Semantic Search
Problem
Enable users to find relevant documents, passages, or data records using natural language queries — without requiring exact keyword matches. Traditional keyword search fails when the user’s query vocabulary differs from document vocabulary (synonyms, acronyms, paraphrases, cross-language queries). Semantic search uses dense vector embeddings to represent query and document meaning in a shared semantic space, enabling relevance matching based on meaning rather than string overlap.
Users / Stakeholders
| Role | Use case |
|---|---|
| Knowledge worker | Find relevant policy, procedure, or research document |
| Customer support agent | Surface relevant knowledge base articles during a support call |
| Researcher / analyst | Explore large document corpus for relevant evidence |
| Product user | Search product catalogue with natural language |
| Compliance officer | Find all documents relevant to a specific regulatory topic |
Domain Context
- Vocabulary mismatch: “How do I cancel my subscription?” ≠ “account termination procedure” in keyword search. Dense retrieval bridges this gap.
- Hybrid search: BM25 keyword search and dense retrieval are complementary. BM25 excels at exact match (product codes, names, numbers); dense retrieval excels at semantic similarity. Hybrid with Reciprocal Rank Fusion (RRF) outperforms either alone.
- Embedding drift: Document embeddings generated with model version V1 are not comparable with query embeddings from model version V2. Re-indexing required on model updates.
- Multilingual: Enterprise documents may be in multiple languages. Multilingual embeddings (mE5, multilingual-e5) enable cross-lingual search.
- Access control: Search must respect document-level permissions. User A should not retrieve documents they are not authorised to read. ACL filtering at retrieval time is mandatory.
- Scale: Enterprise corpora range from 10K to 100M documents. ANN (Approximate Nearest Neighbour) search is required above ~50K documents.
Inputs and Outputs
Input:
query: Natural language search query (free text)
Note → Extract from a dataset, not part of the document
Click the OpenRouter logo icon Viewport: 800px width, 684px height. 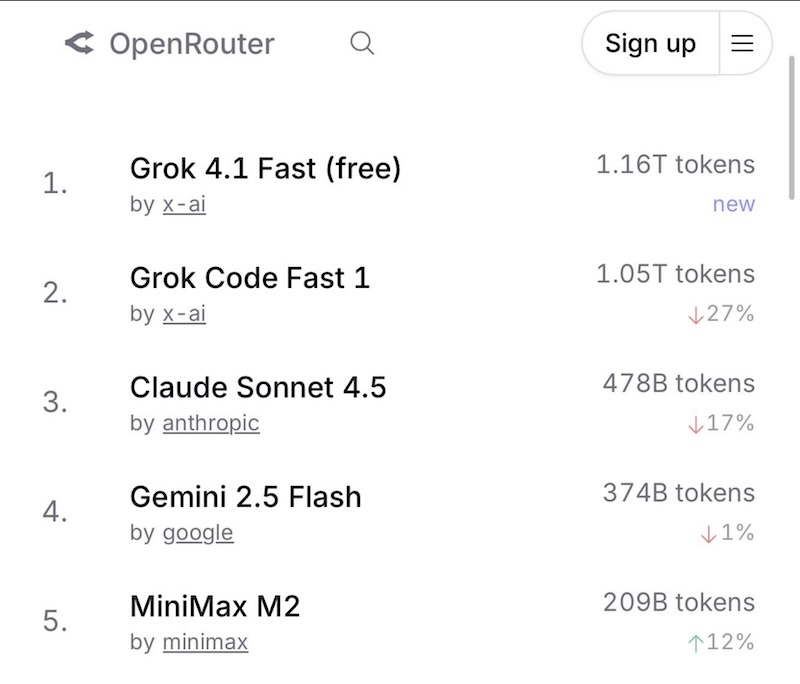pos(80,43)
user_context: Department, role, language, location (for personalisation/filtering)
access_control: User's permitted document ACL groups
filters: Optional structured filters (date range, document type, source)
n_results: Number of results requested
Output:
results: [
{
doc_id: "policy-123",
title: "Account Termination Policy v3.2",
snippet: "...accounts may be terminated by contacting support@...",
score: 0.87,
metadata: {source, date, author, access_group}
},
...
]
Decision or Workflow Role
[Indexing pipeline] (offline, nightly or event-driven)
Document corpus → Extract text → Chunk (512 tokens, 50 overlap)
→ Embed (text-embedding-3-small / bge-large-en-v1.5)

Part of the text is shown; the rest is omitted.